Johnson’s mother is another key supportive figure in their life. She worked as a secretary for the police department where her husband worked and also ran a salon in Plainfield. The “9-5, 5-9” work schedules of Johnson’s mother and father led Johnson to spend much of their childhood with Nanny (18). Despite this, Johnson’s mother is supportive of Johnson and the rest of the queer people in her family. It is Johnson’s mother who tells Nanny she must accept Hope and use the correct pronouns and name for her. It is also Johnson’s mother who explains that she has several LGBTQ+ relatives, so accepting queer family members isn’t a particularly special occurrence for her. Narratively, Johnson’s mother serves to normalize families with queer people in them.
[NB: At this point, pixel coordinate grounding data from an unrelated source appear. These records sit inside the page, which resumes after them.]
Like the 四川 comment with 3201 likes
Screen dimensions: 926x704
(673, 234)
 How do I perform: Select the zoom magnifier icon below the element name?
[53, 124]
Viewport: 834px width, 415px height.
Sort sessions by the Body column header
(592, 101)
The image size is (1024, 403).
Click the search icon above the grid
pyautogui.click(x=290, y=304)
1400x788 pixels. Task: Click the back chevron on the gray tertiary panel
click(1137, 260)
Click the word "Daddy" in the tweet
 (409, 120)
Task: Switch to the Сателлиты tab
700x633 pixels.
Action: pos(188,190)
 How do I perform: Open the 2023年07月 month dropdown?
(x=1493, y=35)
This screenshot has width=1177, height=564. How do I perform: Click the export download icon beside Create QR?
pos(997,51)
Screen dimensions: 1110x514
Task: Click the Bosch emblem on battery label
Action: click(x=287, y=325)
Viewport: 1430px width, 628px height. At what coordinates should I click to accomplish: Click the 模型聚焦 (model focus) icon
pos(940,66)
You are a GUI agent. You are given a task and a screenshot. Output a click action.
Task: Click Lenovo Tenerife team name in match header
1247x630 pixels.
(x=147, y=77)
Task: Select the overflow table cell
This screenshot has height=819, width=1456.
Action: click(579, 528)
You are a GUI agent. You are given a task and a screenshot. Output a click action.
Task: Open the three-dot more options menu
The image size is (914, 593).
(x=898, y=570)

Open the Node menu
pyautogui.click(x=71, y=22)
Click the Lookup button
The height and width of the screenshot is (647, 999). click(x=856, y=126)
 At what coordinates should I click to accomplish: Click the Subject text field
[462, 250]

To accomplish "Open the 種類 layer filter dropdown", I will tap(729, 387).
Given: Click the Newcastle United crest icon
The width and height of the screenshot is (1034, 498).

She symbolizes Johnson’s hope that non-LGBTQ+ people can be fully accepting and fight for the acceptance of their LGBTQ+ friends and family.
When Johnson joins Alpha Phi Alpha, they are grouped with eight men that quickly become like family: Wayne, Charles, Gerald, David, Kenny, Travon, Dimetrius, and Kris. It is significant, however, that Kenny is the only one whom readers learn about as a person. Johnson presents the line brothers as a monolithic group because it is what they represent that is important for the purposes of the memoir. The line brothers are people, half queer and half not-queer, who sought traditional masculinity, but by joining the fraternity and finding a family with one another, all of them are able to define masculinity on their own terms. This is especially important for the four line brothers (five, including Johnson) who are closeted and find the courage to come out through their brotherhood. This is why Johnson doesn’t tell readers which line brother they told about having sex for the first time: What is important to Johnson is the fact that they had anybody they could proudly tell about their experience.
Kenny is the one line brother that Johnson characterizes and gives space to on the page. This is partly because of how much Kenny’s death affects Johnson and partly because he was the first person Johnson ever came out to, making it important to introduce him to readers. Johnson writes that Kenny was the very kind of person “society kept telling me would never accept me” (168), yet Kenny completely shattered this assumption. If Nanny and Johnson’s mother symbolize what non-queer family members should aspire to, Kenny symbolizes what non-queer strangers should aspire to when dealing with a queer person. Kenny had no familial connection to Johnson that might have pressured him to accept Johnson, but Kenny accepts Johnson and goes from being a stranger to being family.